In particular, the compiler has a weird distinction between functions and methods: Define something with def outside of a class and it becomes a function, inside it becomes a method.

We need support for functions to make implementation reasonably easy: It makes bootstrapping the object model far easier, as well as integration with the outside C-based world.

But Ruby doesn't have functions.

So what to do?

Recently I wrote about hiding the "low level plumbing" and the change I'm about to show you gets us a bit closer to that while at the same time starting to clean up the function vs. method mess.

In Ruby, self outside of a class is the main object - an instance of Object. Logically then, for a def outside of a class, the method will be defined on `Object. So, we'll create that object.

What about function calls?

Defining and calling functions will still be possible, but only using the s-expression syntax.
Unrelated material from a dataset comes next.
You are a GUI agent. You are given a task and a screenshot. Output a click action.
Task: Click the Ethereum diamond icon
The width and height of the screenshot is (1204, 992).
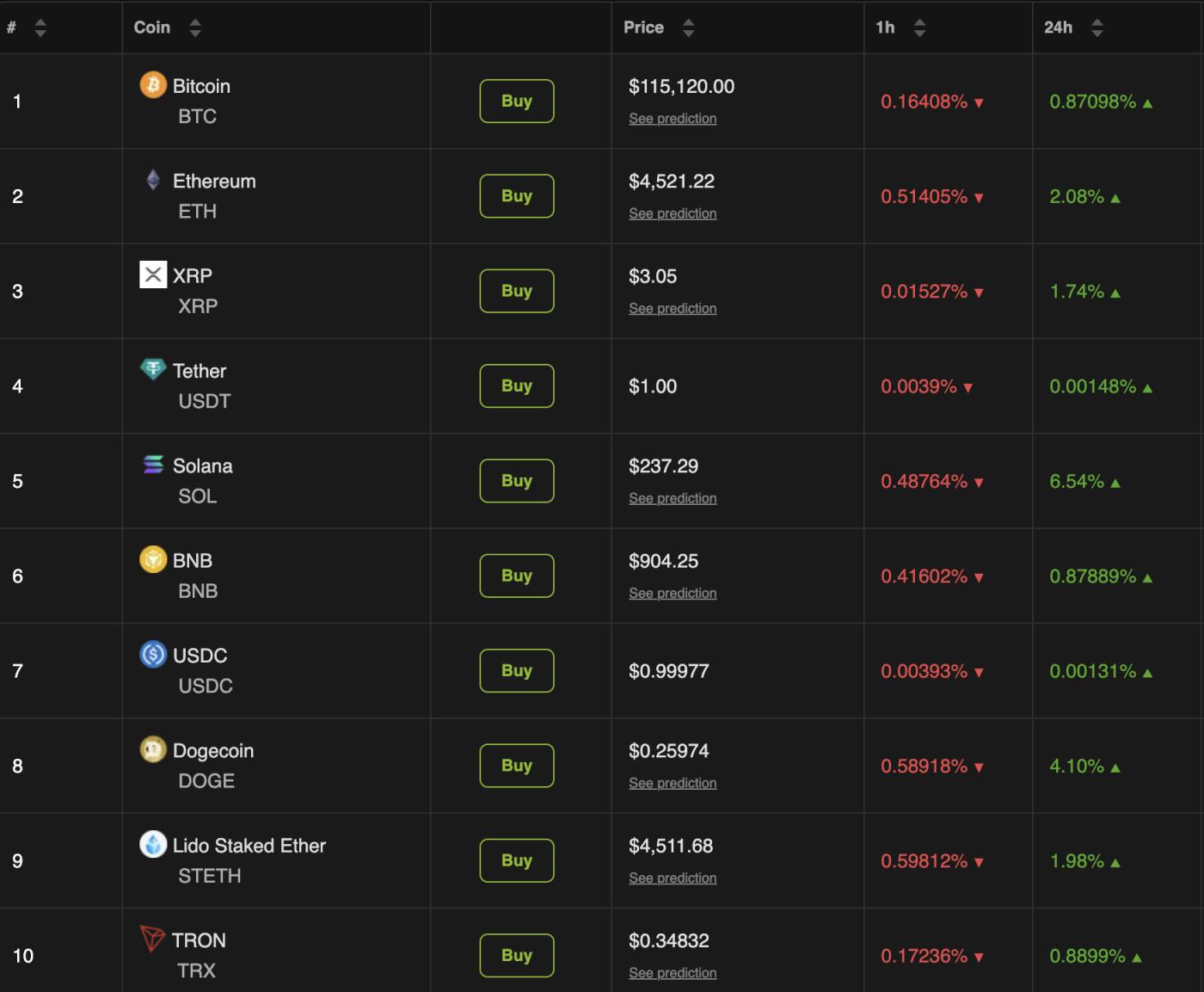153,180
That reasonably cleanly "hides" the plumbing we use functions for (in fact, it means we could stop the annoying convention I started of prefixing the names with "__" since they effectively now live in their own namespace, though I haven't changed that yet).

Some preparations

First we must rewrite a few functions fully as s-expressions. This is straightforward. For example:

    -def __get_string(str)
    -  s = String.new
    -  %s(callm s __set_raw (str))
    +%s(defun __get_string (str) (let (s)
    +  (assign s (callm String new))
    +  (callm s __set_raw (str))
       s
    -end
    +))

Otherwise the upcoming changes will turn them into methods, which is not what we want.

I'm not going to present all of them. The biggest one is probably __new_class_object, but all of these are straight forward translations.
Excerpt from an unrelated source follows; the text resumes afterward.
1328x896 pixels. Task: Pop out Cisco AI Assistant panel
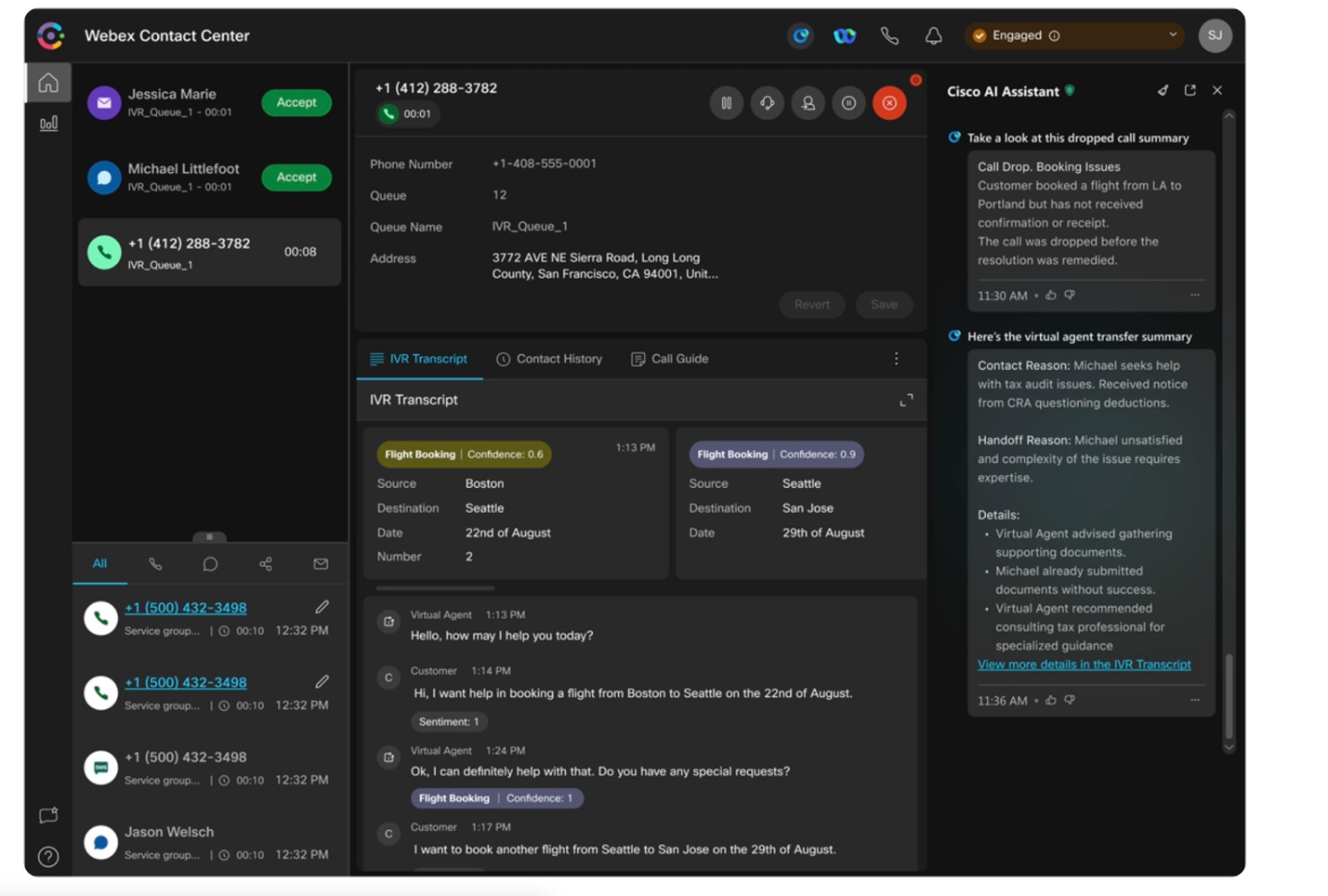click(x=1190, y=90)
These changes were done on the master branch prior to starting this feature proper.

Splitting up "defun"

You can follow these remaining changes on the main-object branch

So far defun has been made up by two mostly different branches: If occurring inside a class, it's compiled as a method, if not it'd compile a function.

This is both messy and not very logical.

Going forward we'll separate it into defm that defines a Ruby style method, and defun, which, as before, defines a function. defun will be completely hidden from normal Ruby code - you'll have to dip down into the s-expression syntax to access it.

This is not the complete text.